## WHAT IS BEING ASKED
Check every line of the following material for the word "node", then say how many have it, with no other words.
== MATERIAL FOR THE TASK
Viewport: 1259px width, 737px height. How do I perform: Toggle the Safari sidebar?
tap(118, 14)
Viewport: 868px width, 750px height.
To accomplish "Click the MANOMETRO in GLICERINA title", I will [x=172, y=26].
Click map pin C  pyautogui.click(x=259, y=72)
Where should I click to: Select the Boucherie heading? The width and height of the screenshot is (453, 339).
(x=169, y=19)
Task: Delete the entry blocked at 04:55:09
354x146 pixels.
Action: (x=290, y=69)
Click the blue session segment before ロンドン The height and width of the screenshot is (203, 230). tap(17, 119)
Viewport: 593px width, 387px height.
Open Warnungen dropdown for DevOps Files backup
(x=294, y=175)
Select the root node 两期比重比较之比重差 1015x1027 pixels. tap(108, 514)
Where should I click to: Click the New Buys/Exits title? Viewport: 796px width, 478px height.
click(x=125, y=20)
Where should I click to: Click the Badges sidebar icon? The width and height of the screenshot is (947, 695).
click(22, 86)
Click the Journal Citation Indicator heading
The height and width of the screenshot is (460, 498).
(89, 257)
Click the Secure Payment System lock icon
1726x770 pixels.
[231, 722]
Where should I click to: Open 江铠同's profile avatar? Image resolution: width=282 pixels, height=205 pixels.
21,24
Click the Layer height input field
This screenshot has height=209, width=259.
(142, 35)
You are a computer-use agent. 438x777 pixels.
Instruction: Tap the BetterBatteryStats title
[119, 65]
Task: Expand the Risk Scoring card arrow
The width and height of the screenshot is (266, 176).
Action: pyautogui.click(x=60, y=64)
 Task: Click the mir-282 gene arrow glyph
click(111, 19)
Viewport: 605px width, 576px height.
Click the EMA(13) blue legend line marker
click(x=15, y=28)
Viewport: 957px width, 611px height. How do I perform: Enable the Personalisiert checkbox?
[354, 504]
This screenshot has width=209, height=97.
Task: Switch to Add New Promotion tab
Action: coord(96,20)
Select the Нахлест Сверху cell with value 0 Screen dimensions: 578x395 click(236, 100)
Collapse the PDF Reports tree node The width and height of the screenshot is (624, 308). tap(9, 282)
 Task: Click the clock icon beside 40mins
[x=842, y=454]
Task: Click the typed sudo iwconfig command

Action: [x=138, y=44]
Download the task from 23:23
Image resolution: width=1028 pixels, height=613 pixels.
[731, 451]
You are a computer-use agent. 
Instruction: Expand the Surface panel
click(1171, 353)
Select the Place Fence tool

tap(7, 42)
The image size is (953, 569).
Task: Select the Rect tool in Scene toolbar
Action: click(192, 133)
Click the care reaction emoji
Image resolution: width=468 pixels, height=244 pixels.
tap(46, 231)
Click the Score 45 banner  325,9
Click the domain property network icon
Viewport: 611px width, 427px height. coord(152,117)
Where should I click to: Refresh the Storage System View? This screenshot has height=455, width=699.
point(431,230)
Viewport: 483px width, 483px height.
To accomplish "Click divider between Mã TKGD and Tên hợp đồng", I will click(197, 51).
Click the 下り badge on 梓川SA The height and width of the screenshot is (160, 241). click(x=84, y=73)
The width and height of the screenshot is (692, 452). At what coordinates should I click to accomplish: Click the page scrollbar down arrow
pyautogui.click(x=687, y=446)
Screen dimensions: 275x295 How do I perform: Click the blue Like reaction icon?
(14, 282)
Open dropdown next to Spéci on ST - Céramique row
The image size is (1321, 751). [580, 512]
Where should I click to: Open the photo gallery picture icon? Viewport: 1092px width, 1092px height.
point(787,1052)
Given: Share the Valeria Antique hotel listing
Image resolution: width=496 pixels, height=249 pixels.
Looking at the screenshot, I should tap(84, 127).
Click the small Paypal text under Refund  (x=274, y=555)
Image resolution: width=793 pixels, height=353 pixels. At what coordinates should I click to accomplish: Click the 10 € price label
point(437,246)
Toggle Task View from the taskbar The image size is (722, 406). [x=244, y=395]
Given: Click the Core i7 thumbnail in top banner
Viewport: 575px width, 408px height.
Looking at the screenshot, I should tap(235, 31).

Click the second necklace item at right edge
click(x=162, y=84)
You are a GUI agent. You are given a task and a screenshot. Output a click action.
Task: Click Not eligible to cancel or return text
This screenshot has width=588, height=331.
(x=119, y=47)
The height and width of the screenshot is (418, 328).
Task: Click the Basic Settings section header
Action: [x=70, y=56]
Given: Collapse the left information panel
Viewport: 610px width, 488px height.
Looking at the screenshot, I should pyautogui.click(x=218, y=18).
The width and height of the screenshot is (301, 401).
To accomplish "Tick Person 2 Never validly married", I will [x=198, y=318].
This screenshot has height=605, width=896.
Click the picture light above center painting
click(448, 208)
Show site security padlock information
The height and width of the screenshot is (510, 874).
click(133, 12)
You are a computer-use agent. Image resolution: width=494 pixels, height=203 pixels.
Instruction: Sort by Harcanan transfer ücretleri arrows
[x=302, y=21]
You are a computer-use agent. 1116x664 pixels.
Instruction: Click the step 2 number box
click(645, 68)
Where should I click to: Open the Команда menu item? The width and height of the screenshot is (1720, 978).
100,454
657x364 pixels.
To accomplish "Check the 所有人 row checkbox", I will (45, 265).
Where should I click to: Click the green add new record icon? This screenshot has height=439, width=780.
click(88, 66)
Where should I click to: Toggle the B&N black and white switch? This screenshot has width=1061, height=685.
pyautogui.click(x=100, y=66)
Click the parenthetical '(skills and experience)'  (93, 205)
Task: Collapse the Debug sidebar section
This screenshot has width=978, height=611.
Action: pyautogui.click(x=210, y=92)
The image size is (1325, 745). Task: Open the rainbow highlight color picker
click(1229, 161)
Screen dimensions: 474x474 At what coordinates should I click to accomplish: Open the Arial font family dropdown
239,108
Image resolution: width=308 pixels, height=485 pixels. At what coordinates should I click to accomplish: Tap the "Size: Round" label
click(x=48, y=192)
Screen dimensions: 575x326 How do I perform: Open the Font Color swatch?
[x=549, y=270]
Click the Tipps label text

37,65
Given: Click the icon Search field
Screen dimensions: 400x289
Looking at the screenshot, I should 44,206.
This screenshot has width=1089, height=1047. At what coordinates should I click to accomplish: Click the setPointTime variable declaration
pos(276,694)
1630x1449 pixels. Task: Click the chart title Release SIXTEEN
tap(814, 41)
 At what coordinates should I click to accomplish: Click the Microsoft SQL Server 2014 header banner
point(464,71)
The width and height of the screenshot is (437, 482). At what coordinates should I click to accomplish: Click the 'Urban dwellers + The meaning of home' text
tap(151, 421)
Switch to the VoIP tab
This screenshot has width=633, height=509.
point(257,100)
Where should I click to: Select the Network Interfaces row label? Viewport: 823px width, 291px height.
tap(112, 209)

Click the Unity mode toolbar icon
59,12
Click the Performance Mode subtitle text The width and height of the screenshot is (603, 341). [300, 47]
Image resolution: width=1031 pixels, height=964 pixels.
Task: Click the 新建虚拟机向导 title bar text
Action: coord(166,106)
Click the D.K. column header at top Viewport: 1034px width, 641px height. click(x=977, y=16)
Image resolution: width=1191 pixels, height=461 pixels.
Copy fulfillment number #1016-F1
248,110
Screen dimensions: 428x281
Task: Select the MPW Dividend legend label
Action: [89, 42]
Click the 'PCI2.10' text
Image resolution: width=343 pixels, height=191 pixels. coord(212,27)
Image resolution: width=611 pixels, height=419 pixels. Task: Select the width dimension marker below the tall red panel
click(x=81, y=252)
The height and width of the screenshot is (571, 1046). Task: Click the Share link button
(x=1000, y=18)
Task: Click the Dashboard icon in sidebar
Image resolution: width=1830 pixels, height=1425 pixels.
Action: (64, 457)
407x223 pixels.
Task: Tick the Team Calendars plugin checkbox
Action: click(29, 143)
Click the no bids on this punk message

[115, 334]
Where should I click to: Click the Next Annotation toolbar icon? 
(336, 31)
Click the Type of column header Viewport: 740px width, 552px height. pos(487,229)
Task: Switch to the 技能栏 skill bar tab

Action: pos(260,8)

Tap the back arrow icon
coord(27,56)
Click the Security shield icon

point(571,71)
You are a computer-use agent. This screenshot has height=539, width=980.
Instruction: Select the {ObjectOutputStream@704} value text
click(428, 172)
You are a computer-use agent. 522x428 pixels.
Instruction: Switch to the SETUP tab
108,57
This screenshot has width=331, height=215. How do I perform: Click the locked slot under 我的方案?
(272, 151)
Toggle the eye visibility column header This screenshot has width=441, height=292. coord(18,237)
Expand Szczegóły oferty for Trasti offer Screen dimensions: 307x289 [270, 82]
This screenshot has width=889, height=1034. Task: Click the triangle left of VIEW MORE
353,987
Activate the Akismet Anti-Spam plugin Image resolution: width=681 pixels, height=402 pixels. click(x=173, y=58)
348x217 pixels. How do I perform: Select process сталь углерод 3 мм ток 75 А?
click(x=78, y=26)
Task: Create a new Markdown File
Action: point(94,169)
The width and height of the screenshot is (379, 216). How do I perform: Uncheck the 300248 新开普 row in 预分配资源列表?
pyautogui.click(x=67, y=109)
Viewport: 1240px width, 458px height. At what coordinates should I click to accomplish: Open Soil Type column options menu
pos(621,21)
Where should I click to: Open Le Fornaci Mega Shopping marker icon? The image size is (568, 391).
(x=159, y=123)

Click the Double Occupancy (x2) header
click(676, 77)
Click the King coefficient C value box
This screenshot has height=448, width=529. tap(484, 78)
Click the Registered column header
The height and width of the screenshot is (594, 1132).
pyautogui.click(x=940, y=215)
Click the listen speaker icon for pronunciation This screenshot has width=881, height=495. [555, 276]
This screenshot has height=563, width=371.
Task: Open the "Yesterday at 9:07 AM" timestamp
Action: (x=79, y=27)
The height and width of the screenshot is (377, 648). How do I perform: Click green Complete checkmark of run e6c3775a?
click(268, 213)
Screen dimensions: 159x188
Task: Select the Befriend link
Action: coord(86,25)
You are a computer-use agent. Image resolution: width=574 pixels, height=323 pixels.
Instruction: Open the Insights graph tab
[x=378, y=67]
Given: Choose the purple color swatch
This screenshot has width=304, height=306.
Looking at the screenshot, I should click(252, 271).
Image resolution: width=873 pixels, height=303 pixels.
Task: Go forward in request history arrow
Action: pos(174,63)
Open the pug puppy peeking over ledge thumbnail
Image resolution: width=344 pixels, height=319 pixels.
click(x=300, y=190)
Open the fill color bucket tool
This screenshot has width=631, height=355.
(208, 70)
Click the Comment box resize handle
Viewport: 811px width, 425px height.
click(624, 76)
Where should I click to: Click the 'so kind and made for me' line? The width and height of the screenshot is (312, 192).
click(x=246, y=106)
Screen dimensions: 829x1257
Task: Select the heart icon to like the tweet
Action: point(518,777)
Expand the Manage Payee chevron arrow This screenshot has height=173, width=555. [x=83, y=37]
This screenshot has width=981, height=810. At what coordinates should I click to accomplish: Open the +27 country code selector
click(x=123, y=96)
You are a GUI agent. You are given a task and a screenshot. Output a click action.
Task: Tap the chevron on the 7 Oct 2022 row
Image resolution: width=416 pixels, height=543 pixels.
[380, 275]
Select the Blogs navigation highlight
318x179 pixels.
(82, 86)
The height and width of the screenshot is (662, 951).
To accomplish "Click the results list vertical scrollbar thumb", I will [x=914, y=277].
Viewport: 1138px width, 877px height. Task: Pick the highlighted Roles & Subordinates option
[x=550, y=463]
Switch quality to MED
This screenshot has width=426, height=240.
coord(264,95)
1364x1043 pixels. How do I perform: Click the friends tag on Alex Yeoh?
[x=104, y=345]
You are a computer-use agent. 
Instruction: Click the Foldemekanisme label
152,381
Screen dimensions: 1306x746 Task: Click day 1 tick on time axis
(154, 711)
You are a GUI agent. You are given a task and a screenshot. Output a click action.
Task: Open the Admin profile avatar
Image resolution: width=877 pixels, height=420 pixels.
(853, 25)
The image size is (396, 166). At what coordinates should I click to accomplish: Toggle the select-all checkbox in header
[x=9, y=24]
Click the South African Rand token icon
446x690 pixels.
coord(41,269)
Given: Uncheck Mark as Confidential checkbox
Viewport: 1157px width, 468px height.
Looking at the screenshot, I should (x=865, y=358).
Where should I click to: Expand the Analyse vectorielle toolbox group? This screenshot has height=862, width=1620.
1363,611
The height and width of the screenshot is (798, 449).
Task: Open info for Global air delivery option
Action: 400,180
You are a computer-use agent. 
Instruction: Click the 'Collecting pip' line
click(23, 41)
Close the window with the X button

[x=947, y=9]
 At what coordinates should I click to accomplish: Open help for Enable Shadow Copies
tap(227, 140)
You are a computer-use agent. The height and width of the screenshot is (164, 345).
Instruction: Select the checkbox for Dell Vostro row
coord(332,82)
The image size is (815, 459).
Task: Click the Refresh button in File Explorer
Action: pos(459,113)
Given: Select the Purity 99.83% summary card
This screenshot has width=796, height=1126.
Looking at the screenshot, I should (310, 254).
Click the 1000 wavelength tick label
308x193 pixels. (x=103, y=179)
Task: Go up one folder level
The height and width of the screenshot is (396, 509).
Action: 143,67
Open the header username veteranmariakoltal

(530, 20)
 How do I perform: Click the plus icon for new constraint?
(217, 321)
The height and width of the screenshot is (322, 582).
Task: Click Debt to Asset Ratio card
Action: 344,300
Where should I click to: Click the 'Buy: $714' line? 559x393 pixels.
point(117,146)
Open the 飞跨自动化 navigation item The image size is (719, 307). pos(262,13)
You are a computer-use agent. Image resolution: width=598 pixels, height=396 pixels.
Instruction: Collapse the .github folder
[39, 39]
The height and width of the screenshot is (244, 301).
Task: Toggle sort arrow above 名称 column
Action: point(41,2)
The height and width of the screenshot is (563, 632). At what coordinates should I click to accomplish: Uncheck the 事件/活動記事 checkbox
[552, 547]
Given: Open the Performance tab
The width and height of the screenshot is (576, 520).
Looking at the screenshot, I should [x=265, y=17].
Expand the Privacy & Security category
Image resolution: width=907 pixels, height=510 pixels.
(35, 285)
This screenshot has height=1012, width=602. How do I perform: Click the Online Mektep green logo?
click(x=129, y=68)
====
## SOLUTION
2